Putting aside the issues of maintainability and correctness, there are basically two factors that will govern performance with regard to globals vs. parameters.

When you make a global you avoid a copy. That's slightly faster. When you pass a parameter by value, it has to be copied so that a function can work on a local copy of it and not damage the caller's copy of the data. At least in theory. Some modern optimizers do pretty tricky things if they identify that your code is well behaved. A function may get automatically inlined, and the compiler may notice that the function doesn't do anything to the parameters, and just optimise away any copying.

When you make a global, you are lying to the cache. When you have all of your variables neatly contained in your function, and a few parameters, the data will tend to all be in one place. Some of the variables will be in registers, and some will probably be in cache right away because they are right 'next to' each other. Using a lot of global variables is basically pathological behavior for the cache. There is no guarantee that various globals will be used by the same functions. Location has no obvious correlation with usage. Perhaps you have a small enough working set that it makes no difference where anything is, and it all winds up in cache.

All of this just adds up to the point made by a poster above me:

When you switch from parameters to global variables, one of three things can happen:

* it runs faster
* it runs the same
* it runs slower

You will have to measure performance to see what's faster in a non-trivial concrete case. This was true in 1996, is true today and is true tomorrow.

Depending on the specific behavior of your exact compiler, and precise details of the hardware that you use to run your code, it's possible that global variables could be a very slight performance win in some cases. That possibility may be worth trying it on some code that runs too slow as an experiment. It's probably not worth dedicating yourself to, as the answer of your experiment could change tomorrow. So, the right answer is almost always to go with "correct" design patterns and avoid the uglier design. Look for better algorithms, more efficient data structures, etc., before intentionally trying to spaghettify your project. Much better payoff in the long run.

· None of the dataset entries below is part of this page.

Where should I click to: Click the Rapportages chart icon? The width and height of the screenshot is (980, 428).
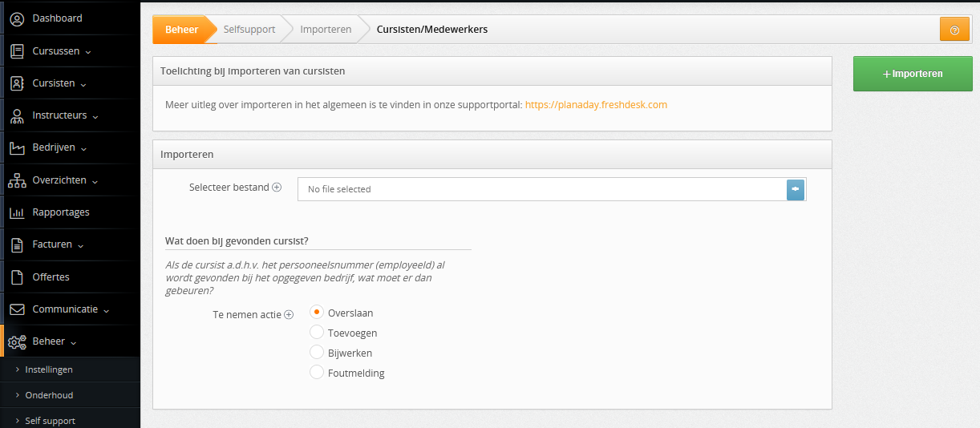pyautogui.click(x=17, y=212)
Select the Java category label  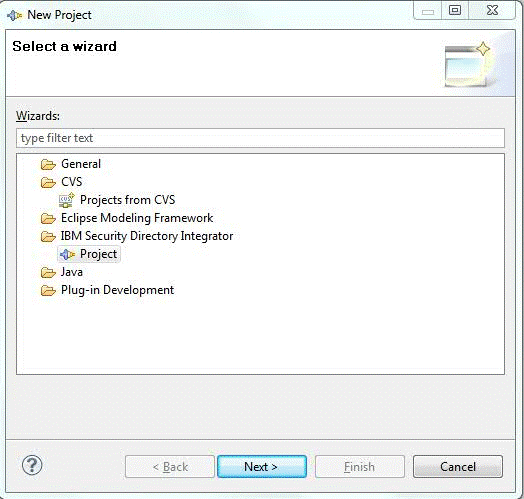(72, 272)
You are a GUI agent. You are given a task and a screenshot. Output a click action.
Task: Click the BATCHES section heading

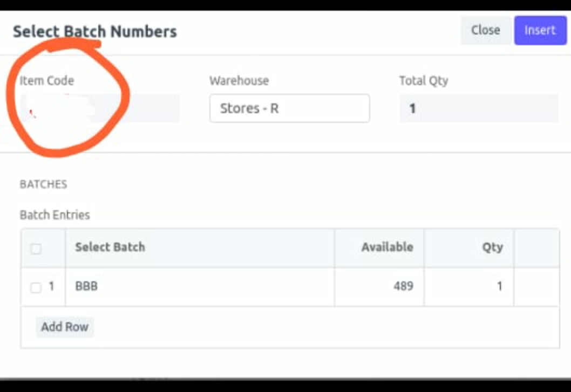[43, 184]
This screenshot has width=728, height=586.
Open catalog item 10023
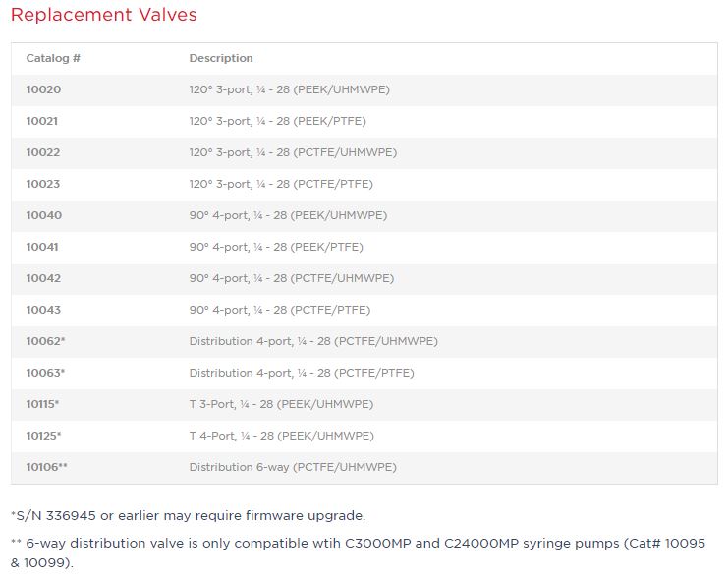click(43, 184)
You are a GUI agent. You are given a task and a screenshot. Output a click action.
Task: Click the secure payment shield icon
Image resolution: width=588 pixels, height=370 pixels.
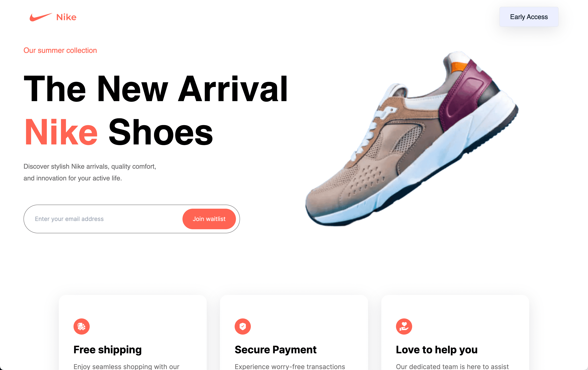click(x=243, y=326)
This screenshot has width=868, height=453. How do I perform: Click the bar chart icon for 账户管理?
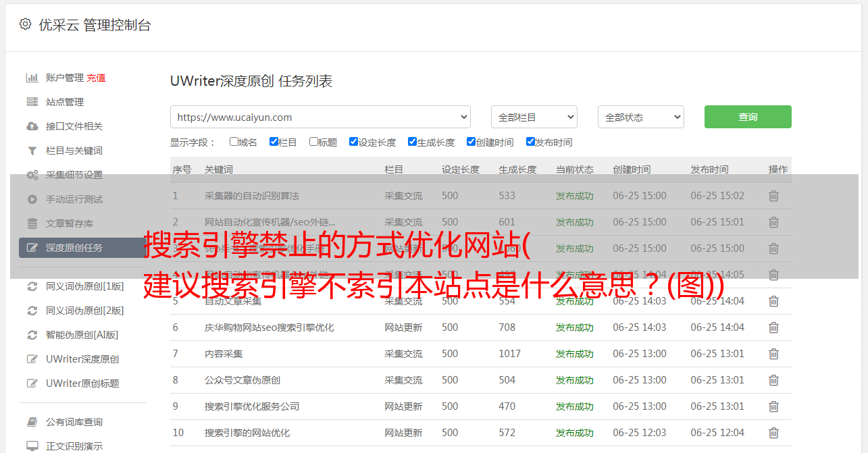(32, 78)
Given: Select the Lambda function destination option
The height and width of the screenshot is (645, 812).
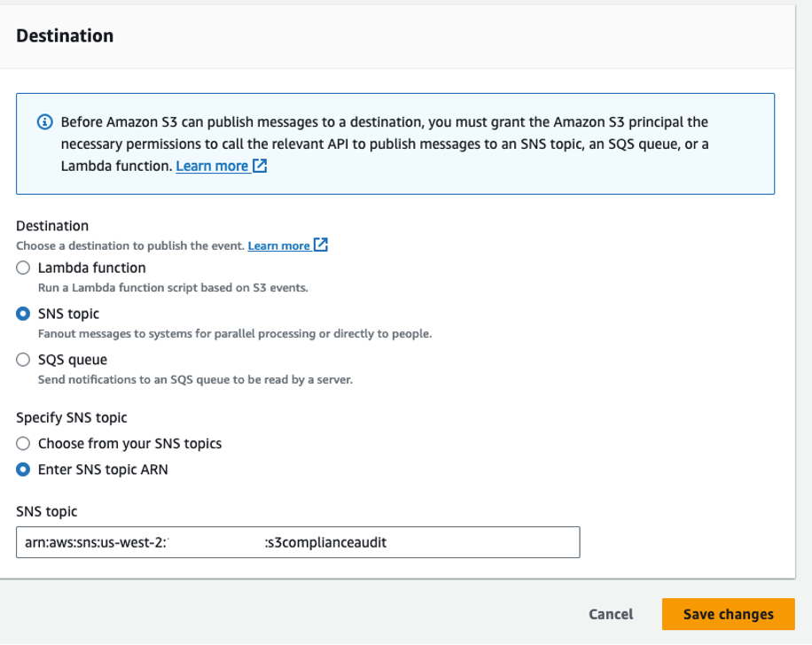Looking at the screenshot, I should click(x=21, y=267).
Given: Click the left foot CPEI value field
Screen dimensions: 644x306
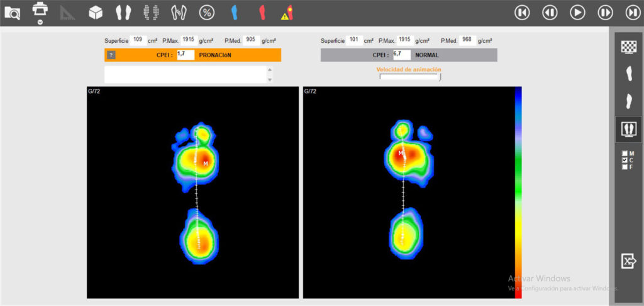Looking at the screenshot, I should (x=186, y=55).
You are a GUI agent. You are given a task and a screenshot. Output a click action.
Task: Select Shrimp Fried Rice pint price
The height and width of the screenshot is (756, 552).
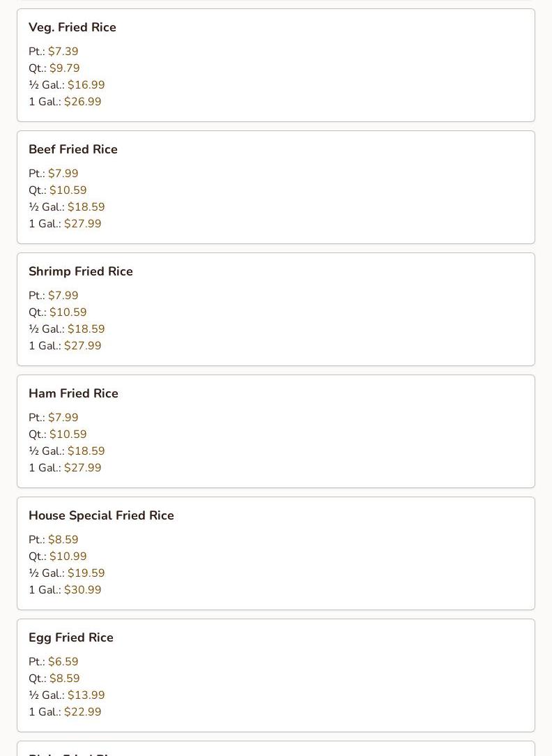tap(63, 296)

And, aside from the dev time vs user time argument, I'll add the dev time vs. Moore's time argument. If you assume Moore's law will make computers something like half again as fast every year, then for the sake of a simple round number, we can assume that progress happens in a steady 1% progress per week. IF you are looking at a microoptimisation that may improve things like 1%, and it will add a week to the project from complicating things, then just taking the week off will have the same effect on average run times for your users.

wrosecrans
Great point about chasing a quickly outmoded gain.
Amardeep
+1  A: 

It was faster when we had <100mhz processors. Now that that processors are 100x faster this 'problem' is 100x less significant. It wasnt a big deal then, it was a big deal when you did it in assembly and had no (good) optimizer.

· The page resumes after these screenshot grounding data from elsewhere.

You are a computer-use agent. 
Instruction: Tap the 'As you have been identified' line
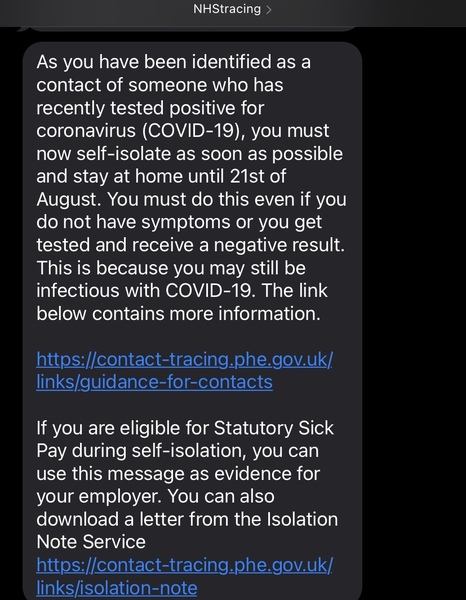coord(173,62)
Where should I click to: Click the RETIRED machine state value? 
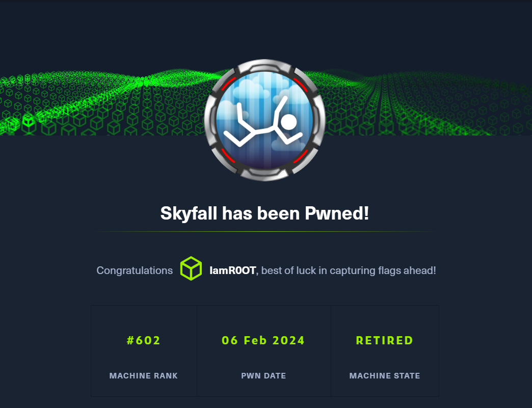point(385,340)
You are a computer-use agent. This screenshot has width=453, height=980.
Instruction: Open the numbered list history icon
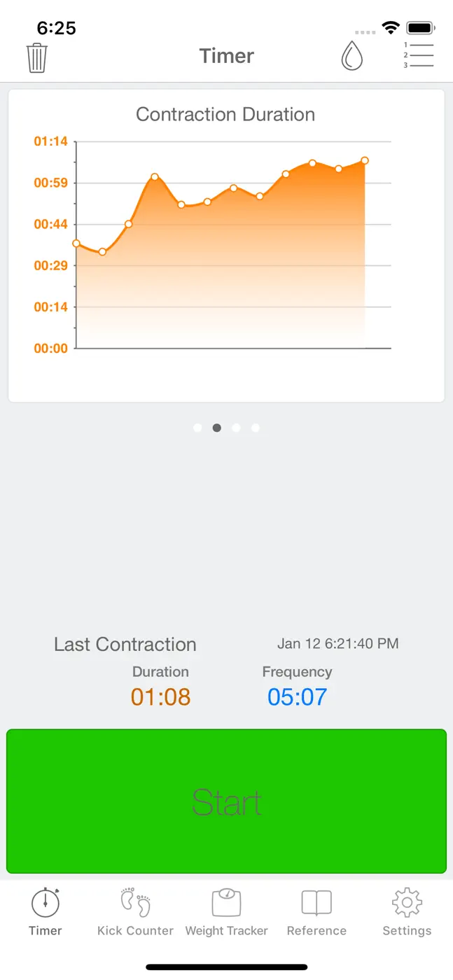[418, 56]
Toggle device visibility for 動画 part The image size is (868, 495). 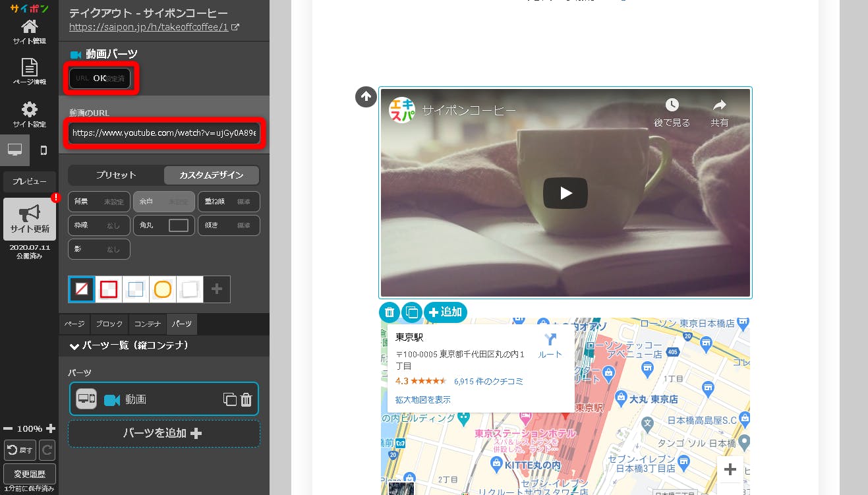coord(86,399)
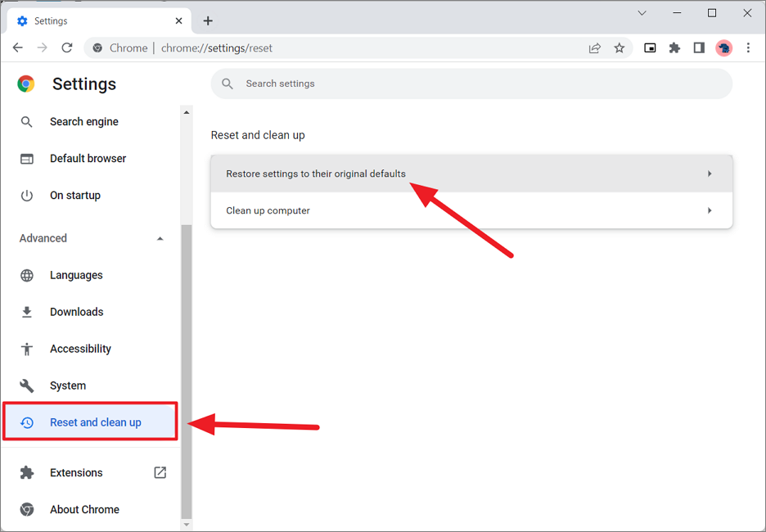Open the profile avatar icon
Viewport: 766px width, 532px height.
(x=723, y=48)
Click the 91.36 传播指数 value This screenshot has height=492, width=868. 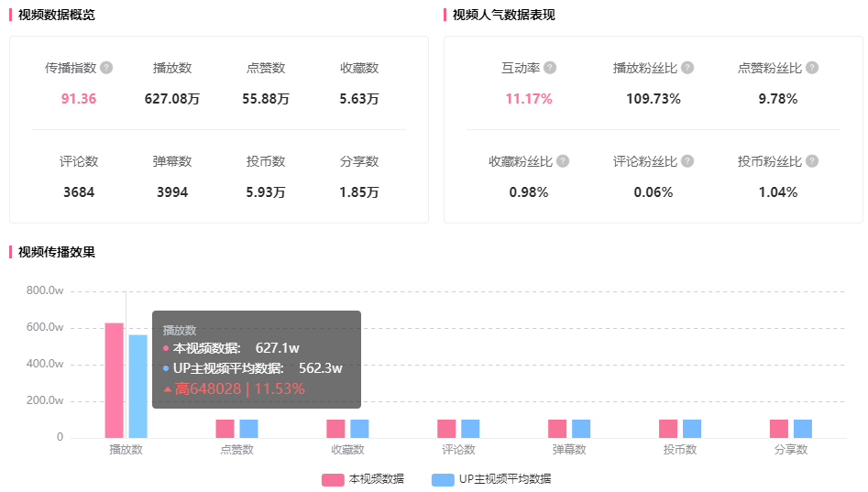(79, 99)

Says the guy who programmed on a 3mhz processor. Yes you read that right and 64k was NOT enough.

acidzombie24
64k wouldnt be ... 640k probably would of been.
John Nicholas
@John Nicholas: Yeah it was. I heard a few cases where 640k wasnt enough BUT thats if you dont include attached readable media (like a cartridge or a floopy). In that case everything was fine
acidzombie24
3MHz? You had it good.
JUST MY correct OPINION
+2  A: 

Well, if you are considering using global parameters instead of parameter passing, that could mean that you have a long chain of methods/functions that you have to pass that parameter down. It that is the case, you really WILL save CPU cycles by switching from parameter to global variable.

So, guys that say that it depends, I guess that they are plain wrong. Even with REGISTER parameter passing, there will still be MORE cpu cycles and MORE overhead for pushing the parameters down to the callee.

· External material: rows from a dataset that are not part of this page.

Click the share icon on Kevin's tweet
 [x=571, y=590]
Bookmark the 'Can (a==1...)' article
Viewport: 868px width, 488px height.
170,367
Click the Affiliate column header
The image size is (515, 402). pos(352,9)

HOWEVER - I never do that. CPUs are superior now, and at times when there were 12Mhz 8086s that could be the issue. Nowadays, if you don't write embedded or super-turbo-charged performance code, stick to that which looks good in code, which doesn't break code logic, and thrives to be modular.

And lastly, leave machine language code generation to compiler - guys who designed it are best at knowing how their baby performs and will make your code run at its best.

Daniel Mošmondor
+14  A: 

Everyone has already given the appropriate caveat answers about this being platform and program specific, needing to actually measure timings, etc. So, with that all said already, let me answer your question directly for the specific case of game programming on x86 and PowerPC.

In 1996, there were certain cases where pushing parameters onto the stack took extra instructions and could cause a brief stall inside the Intel CPU pipeline. In those cases there could be a very small speedup from avoiding parameter passing altogether and reading data from literal addresses.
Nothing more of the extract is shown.